## THE EXERCISE
In the entries below, rename "Task" to "Step" wherever it appears, keep everything else unchanged, and leave the pictures out of your answer.

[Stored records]
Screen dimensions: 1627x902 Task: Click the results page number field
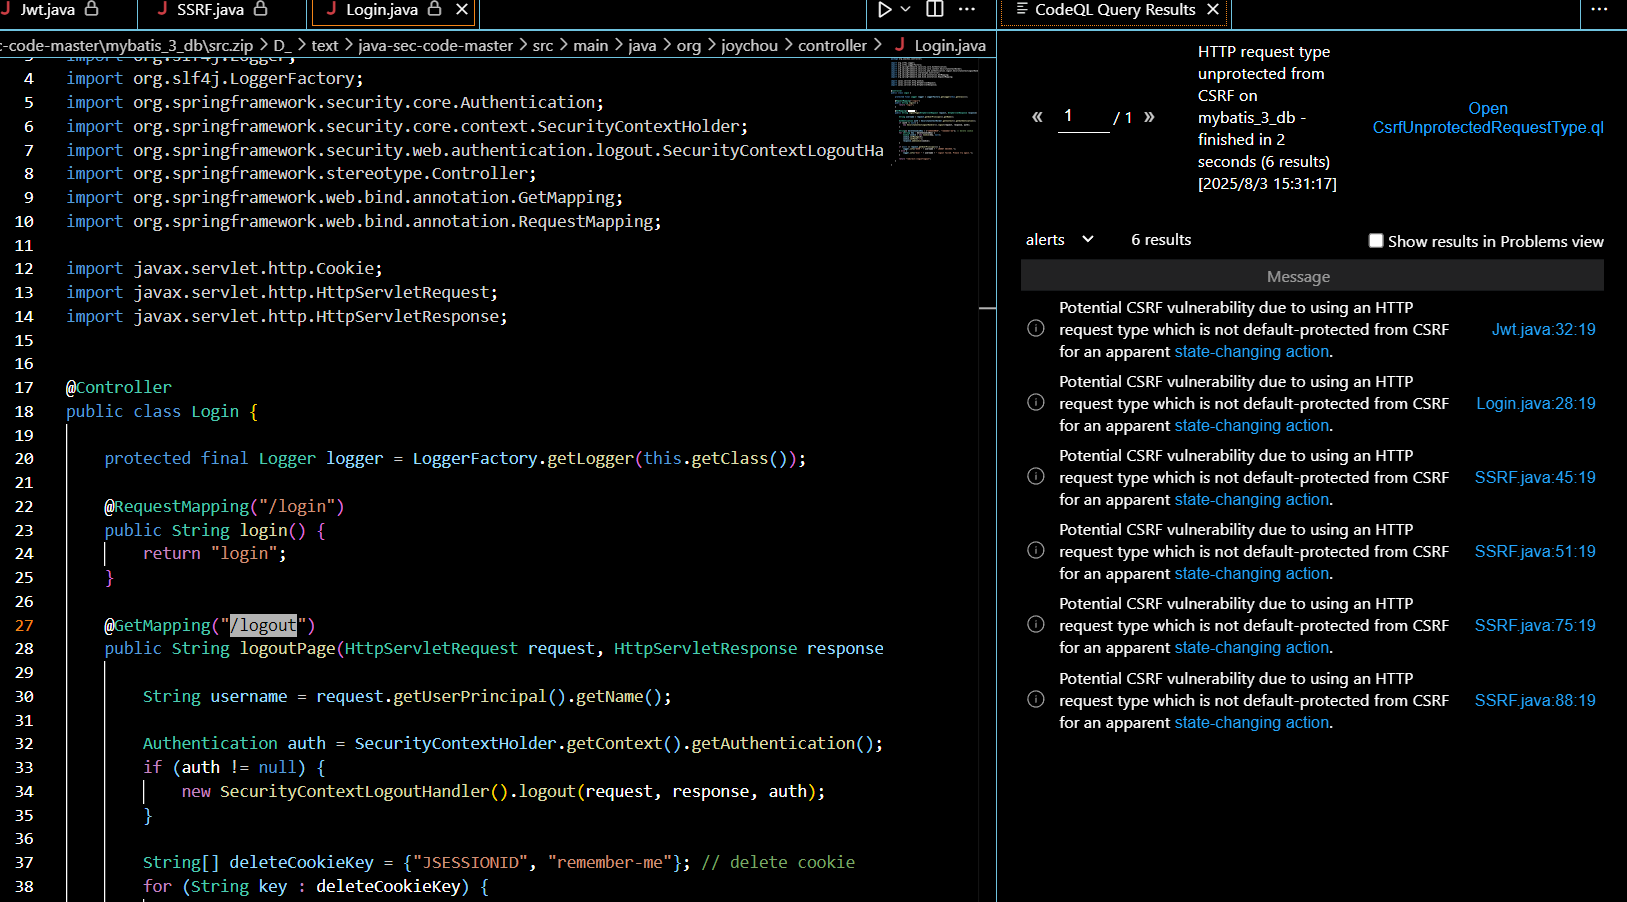(1083, 117)

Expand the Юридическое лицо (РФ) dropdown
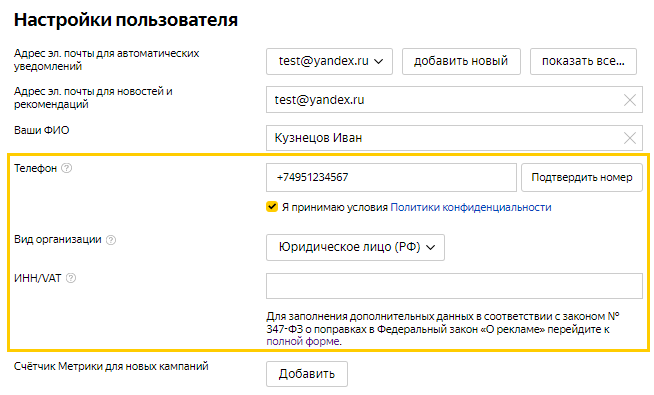tap(355, 247)
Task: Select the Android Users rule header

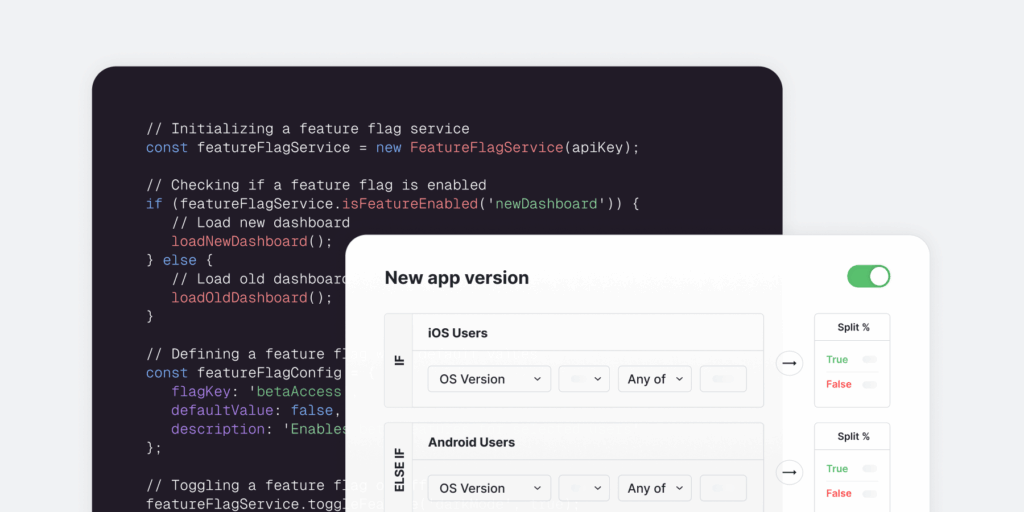Action: point(588,442)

## SOLUTION FOR THIS TASK
Screen dimensions: 1627x902 Step: Click the results page number field
(1083, 117)

Expand the Юридическое лицо (РФ) dropdown
tap(355, 247)
Step: Select the Android Users rule header

Action: point(588,442)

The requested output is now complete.